*PROBLEM STATEMENT:* Count how many lines below contain the word "dimensions", then give that number alone.

Pixel coordinate grounding data
*** Begin section ***

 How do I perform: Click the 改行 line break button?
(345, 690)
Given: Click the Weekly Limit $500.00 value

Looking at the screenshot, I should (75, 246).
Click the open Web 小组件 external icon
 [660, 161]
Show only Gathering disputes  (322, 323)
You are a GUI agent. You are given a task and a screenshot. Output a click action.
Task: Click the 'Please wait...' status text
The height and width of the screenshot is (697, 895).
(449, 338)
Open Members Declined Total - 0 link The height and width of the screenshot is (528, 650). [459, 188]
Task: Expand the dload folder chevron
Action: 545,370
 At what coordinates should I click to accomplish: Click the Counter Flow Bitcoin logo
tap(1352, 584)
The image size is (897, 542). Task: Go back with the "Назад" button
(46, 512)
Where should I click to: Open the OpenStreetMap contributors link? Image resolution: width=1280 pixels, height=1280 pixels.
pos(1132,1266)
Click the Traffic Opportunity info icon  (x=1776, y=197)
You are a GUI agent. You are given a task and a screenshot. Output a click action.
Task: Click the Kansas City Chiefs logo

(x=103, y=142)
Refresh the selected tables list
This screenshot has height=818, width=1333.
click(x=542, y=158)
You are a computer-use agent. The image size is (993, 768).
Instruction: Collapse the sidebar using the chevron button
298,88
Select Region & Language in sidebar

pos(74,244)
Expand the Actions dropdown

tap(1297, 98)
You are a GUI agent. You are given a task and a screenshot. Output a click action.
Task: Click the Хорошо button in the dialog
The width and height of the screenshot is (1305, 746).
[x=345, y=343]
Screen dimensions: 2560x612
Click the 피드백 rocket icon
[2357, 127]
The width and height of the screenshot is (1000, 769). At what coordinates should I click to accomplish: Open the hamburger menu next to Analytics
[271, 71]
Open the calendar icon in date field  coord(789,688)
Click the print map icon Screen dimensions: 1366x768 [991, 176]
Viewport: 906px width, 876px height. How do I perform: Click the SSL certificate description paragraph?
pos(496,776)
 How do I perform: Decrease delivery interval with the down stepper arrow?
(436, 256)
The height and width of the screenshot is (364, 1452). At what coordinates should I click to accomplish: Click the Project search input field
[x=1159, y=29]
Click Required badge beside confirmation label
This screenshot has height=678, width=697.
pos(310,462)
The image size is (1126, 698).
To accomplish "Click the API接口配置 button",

*** End section ***

*THE COMPLETED TASK:* 2